La Asamblea General de la ONU finaliza hoy una semana de debates maratonianos en Nueva York, donde se alzaron las voces de líderes de todo el planeta para reclamar la democratización del organismo mundial, cuyas estructuras datan del final de la Segunda Guerra Mundial.

Por la tribuna de la ONU desfilaron dirigentes de 193 países para debatir sobre la actualidad internacional, con Palestina, la "primavera árabe" y la crisis global que asusta a todos, como temas estrella.

El mayor encuentro de la diplomacia mundial ha sido escenario de una ofensiva liderada por los países emergentes, para que los organismos multilaterales cedan poder y den más representación a bloques regionales, como América Latina, Asia y África.

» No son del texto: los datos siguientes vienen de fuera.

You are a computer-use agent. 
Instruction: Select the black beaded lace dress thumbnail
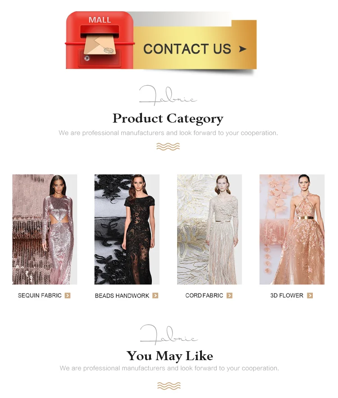tap(127, 229)
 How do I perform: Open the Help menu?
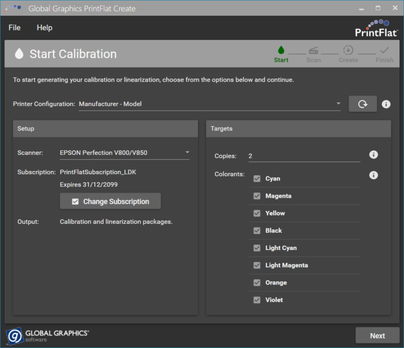click(x=44, y=28)
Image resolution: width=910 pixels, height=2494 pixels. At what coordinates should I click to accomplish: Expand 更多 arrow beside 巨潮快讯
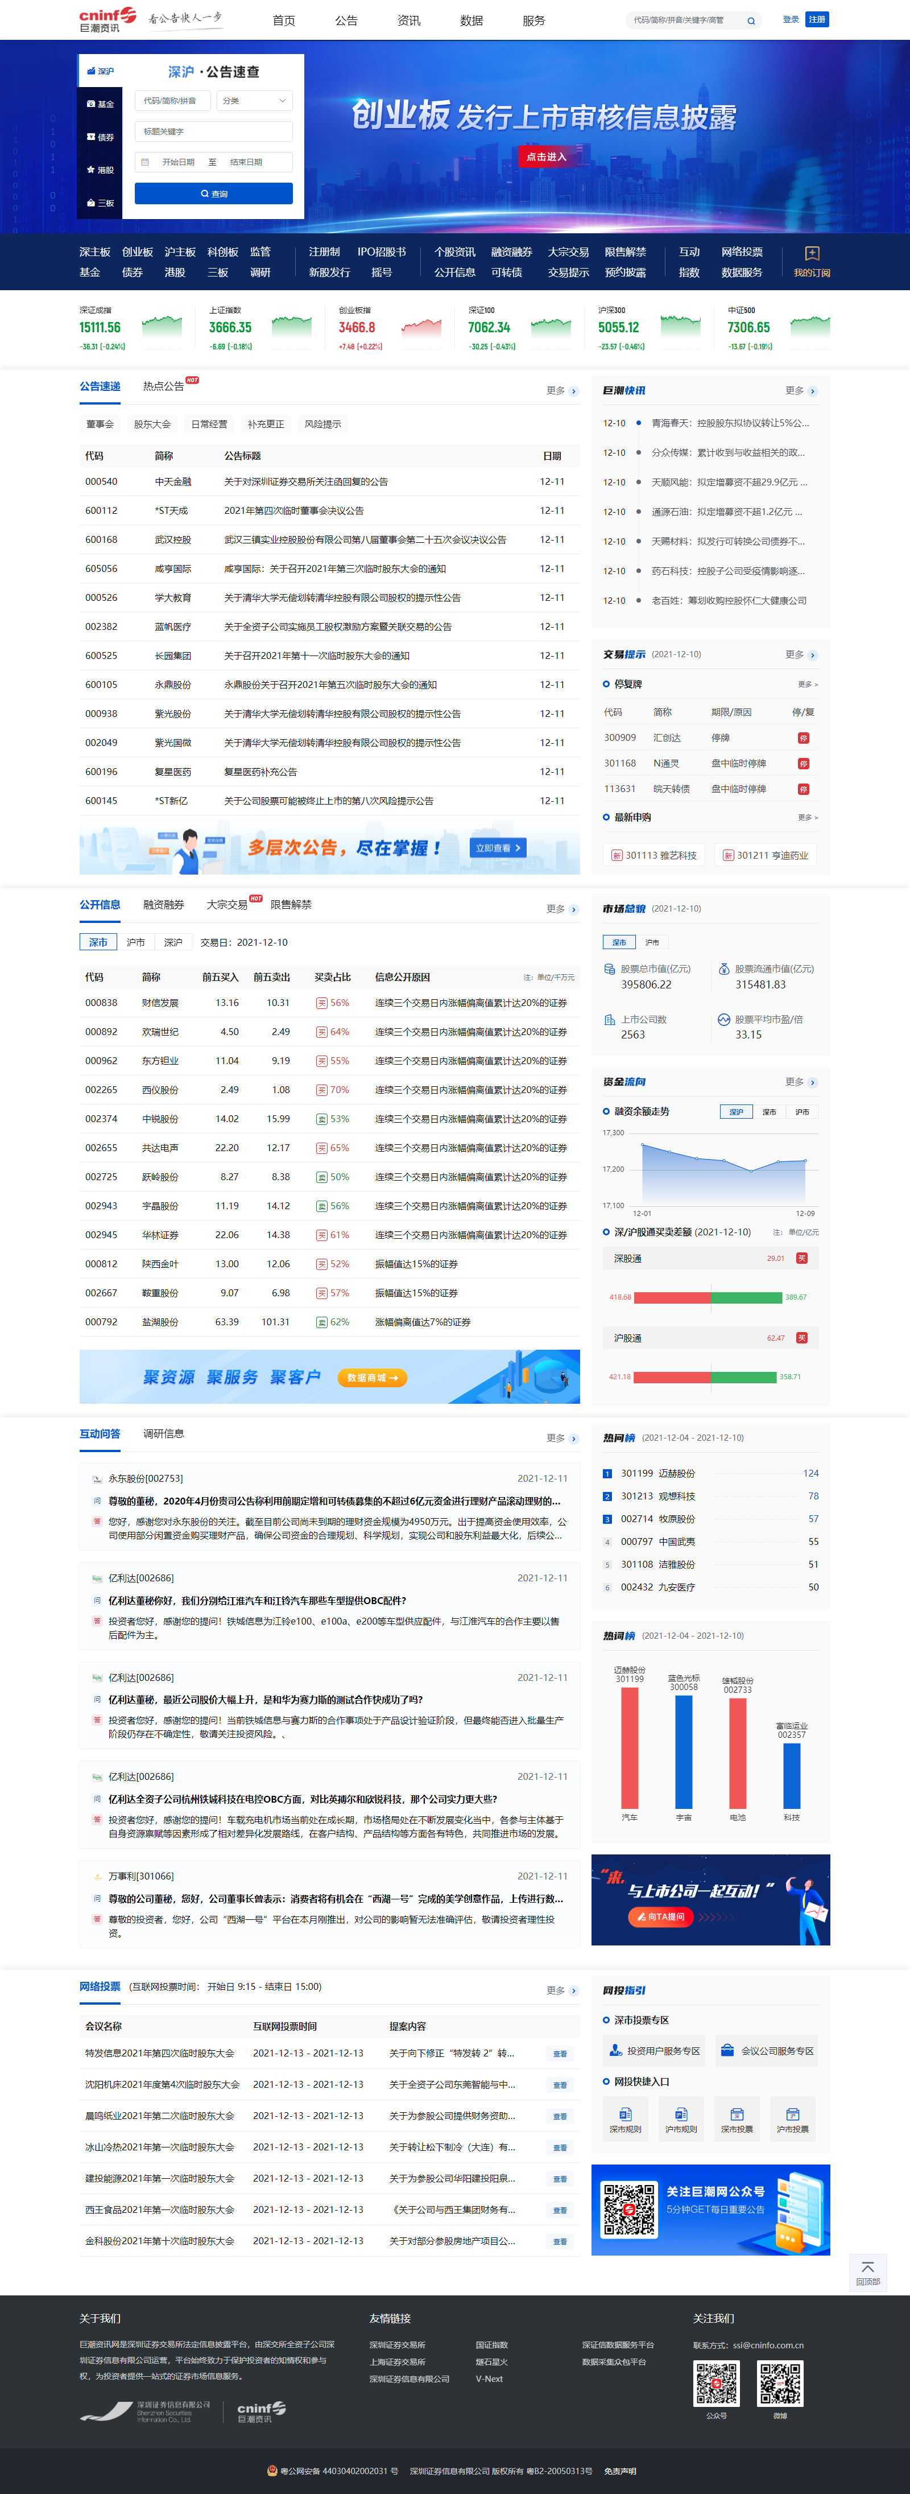(811, 391)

La presidenta de Brasil, Dilma Rousseff, hizo historia en la ONU al ser la primera mujer en inaugurar el debate general el pasado miércoles, imagen que simbolizó también la creciente influencia del país latinoamericano.

El ministro de Exteriores ruso, Sergey V. Lavrov, abogó hoy en su intervención por potenciar el papel del G-20 en "la recuperación de la poscrisis de la economía mundial", al igual que lo hizo desde la misma tribuna el lunes su homólogo chino, Yang Jiechi.

El G-20 concentra el 90 por ciento del PIB mundial y está integrado por los países del Grupo de los Ocho (Alemania, Canadá, EE.UU., Francia, Reino Unido, Italia, Japón y Rusia), la Unión Europea, Arabia Saudí, Argentina, Australia, Brasil, China, Corea del Sur, India, Indonesia, México, Sudáfrica y Turquía.

Lavrov advirtió que los "rápidos cambios en el mundo dictan la urgente necesidad de reforzar el papel de la ONU y adaptarlo a la realidad actual", especialmente su Consejo de Seguridad.

"Todo el mundo pide cambios en la ONU", reconoció hoy a su regreso de Nueva York el presidente iraní, Mahmud Ahmadineyad.

El ministro de Relaciones Exteriores de Venezuela, Nicolás Maduro, expondrá en esta jornada la posición de su país ante la ausencia del presidente, Hugo Chávez, convaleciente de un tratamiento contra el cáncer.

También es el turno de Ecuador, que delegó su representación en el embajador ante la ONU por estimar que este organismo es ineficaz, aunque el presidente Rafael Correa y su ministro de Exteriores, Ricardo Patiño, participaron en actividades paralelas, como un foro de Naciones Unidas en busca de financiación para el proyecto medioambiental Yasuní.

La demanda palestina de ingresar como Estado de pleno derecho en la ONU dominó todos los debates y recibió un respaldo mayoritario de la comunidad internacional.

Tras pasar el lunes un primer examen del Consejo de Seguridad, será de nuevo analizada este miércoles, aunque Estados Unidos amenaza con el veto porque privilegia una negociación directa entre palestinos e israelíes, previa al reconocimiento de Palestina como Estado independiente.

El Consejo de Seguridad, principal órgano decisorio de la ONU donde solo están desde su creación, en 1946, como miembros permanentes y con poder de veto Estados Unidos, Rusia, China, Francia y Reino Unido, fue blanco de críticas en la Asamblea General, con el argumento de que el mundo bipolar ya no existe y unos pocos países ya no pueden seguir siendo los dueños del mundo.

Los mandatarios también se posicionaron en la Asamblea General sobre la denominada "primavera árabe" y los conflictos en el norte de África y Oriente Medio, especialmente respecto a la situación en Libia y Siria.

En el ambiente, el pesimismo por la crisis económica global que golpea con más fuerza a los países desarrollados, pero que los emergentes que han sorteado la tormenta temen que les alcance.

"No sabemos si llegará en forma de lluvia o de huracán", dijo el presidente peruano, Ollanta Humala, en una rueda de prensa.

Entre las numerosas intervenciones, la más polémica fue la del presidente iraní, quien provocó la salida de los delegados de la UE, EE.UU. e Israel de la Asamblea de la ONU cuando puso en duda el Holocausto judío y la autoría de los atentados del 11-S de 2011.

Las medidas de seguridad eran máximas en Manhattan, pero la única alerta se produjo dentro de la ONU, por una pelea entre los agentes de seguridad de la delegación turca y los guardias del edificio, un incidente que no quiso comentar el organismo internacional y que quedó reflejado en un vídeo colgado hoy por un medio local.

Tras varias jornadas intensas, en los dos últimos días de debates apenas escuchaban en la sala varias decenas de personas.